### INFORMATION SHOWN
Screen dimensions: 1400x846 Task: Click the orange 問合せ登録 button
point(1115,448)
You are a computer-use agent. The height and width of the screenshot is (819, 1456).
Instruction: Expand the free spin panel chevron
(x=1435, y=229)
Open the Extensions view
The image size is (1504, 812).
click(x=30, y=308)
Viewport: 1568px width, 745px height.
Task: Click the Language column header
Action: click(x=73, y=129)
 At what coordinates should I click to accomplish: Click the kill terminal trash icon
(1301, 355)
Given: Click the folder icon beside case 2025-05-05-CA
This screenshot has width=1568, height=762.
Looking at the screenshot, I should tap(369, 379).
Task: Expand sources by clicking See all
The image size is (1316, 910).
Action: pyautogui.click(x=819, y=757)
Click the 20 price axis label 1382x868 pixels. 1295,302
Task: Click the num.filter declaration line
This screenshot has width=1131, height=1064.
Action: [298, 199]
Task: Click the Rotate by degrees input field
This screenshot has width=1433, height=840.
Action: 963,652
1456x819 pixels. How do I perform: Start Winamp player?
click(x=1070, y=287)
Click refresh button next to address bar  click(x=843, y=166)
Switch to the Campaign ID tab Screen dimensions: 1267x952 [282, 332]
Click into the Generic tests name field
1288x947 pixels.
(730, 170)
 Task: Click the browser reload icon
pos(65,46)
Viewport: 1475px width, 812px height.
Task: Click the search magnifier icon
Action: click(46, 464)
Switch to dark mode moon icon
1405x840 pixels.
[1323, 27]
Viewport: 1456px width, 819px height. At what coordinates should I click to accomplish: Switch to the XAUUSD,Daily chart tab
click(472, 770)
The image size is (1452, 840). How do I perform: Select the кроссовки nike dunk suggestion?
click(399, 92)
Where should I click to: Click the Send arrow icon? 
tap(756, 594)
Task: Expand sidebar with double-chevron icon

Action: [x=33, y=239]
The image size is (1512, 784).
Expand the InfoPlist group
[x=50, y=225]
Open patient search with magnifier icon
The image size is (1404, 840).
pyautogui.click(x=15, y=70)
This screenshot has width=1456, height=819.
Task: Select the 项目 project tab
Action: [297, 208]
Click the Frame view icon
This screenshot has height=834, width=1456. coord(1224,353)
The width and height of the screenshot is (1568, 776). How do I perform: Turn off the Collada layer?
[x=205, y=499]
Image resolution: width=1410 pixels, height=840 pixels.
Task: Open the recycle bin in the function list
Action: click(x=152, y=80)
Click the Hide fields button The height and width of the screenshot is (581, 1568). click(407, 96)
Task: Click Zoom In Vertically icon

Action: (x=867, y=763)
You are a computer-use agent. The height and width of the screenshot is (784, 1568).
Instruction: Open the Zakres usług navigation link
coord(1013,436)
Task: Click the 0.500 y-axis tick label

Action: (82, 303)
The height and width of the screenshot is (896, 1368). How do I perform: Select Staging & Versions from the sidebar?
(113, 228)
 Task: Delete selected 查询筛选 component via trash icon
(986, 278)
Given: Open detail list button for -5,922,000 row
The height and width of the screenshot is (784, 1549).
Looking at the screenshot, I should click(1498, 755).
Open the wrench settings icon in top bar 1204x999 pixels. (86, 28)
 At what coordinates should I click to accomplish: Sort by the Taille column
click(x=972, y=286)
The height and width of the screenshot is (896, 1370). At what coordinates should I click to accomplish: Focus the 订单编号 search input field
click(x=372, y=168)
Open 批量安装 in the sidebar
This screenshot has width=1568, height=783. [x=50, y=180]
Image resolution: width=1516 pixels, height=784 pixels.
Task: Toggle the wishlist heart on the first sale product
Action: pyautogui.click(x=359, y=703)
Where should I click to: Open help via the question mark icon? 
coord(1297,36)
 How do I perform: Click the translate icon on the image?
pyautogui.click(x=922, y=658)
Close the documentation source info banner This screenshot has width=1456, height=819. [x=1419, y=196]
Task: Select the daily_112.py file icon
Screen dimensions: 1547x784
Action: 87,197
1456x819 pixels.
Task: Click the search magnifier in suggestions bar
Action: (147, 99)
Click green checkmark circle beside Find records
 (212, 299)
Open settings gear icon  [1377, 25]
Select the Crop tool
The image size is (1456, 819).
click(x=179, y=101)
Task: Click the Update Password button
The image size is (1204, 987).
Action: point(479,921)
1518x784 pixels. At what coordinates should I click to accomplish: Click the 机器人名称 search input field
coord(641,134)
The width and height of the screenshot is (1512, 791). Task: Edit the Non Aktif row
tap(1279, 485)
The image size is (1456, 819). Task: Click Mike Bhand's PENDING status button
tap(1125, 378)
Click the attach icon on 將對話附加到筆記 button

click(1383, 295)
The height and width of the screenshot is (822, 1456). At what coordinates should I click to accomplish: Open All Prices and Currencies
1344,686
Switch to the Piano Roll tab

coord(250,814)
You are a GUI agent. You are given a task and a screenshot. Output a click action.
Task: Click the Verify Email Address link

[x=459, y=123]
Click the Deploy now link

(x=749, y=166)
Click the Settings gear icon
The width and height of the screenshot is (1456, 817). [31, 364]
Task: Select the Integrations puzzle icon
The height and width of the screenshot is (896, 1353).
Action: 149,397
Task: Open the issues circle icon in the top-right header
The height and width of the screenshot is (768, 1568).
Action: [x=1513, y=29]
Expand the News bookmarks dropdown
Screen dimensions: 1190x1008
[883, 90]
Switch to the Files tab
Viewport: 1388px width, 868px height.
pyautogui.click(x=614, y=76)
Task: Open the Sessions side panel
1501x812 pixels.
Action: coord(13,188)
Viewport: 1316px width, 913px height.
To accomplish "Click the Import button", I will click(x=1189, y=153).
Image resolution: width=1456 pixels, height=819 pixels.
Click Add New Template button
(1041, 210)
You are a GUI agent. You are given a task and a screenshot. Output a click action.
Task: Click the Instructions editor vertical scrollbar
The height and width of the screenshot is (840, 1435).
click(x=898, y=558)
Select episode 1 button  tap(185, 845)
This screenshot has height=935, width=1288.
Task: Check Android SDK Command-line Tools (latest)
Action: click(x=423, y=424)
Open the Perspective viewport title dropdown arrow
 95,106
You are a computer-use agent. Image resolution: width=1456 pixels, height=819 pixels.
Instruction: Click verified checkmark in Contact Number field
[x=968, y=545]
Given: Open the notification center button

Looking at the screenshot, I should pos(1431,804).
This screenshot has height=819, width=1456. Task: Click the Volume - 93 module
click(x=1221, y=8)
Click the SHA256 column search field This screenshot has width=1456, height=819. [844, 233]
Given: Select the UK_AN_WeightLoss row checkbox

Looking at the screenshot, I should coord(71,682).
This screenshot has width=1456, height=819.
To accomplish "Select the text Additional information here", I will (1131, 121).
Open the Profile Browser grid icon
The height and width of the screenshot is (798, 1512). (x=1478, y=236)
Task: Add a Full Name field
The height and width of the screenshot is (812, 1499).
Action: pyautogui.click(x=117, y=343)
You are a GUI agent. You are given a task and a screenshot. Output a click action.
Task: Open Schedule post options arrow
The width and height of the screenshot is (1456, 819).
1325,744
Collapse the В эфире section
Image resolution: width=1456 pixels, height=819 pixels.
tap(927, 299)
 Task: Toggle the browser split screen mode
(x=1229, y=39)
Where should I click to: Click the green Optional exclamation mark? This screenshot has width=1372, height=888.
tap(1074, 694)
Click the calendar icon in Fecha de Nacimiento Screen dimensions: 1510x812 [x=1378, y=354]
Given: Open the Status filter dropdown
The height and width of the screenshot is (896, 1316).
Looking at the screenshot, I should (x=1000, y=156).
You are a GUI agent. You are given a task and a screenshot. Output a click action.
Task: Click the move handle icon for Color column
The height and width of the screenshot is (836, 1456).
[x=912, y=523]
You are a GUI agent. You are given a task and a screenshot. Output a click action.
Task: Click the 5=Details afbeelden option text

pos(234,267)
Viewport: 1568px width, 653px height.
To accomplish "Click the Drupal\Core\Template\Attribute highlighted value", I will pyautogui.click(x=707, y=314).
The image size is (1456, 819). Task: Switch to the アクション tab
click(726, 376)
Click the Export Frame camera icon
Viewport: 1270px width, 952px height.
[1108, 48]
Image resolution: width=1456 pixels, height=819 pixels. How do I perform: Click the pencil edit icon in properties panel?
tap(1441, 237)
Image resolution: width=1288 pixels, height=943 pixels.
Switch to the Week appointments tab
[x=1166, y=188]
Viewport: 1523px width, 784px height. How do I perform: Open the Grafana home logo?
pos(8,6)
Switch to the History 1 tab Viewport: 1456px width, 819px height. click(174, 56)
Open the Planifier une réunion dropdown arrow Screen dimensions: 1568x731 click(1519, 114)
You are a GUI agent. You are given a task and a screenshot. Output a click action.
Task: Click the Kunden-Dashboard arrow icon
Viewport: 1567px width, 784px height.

### WORK TASK
Copy out every line of the data where the word "filter" occurs.

### SOLUTION FOR THIS TASK
Task: Click the num.filter declaration line
Given: Open the Status filter dropdown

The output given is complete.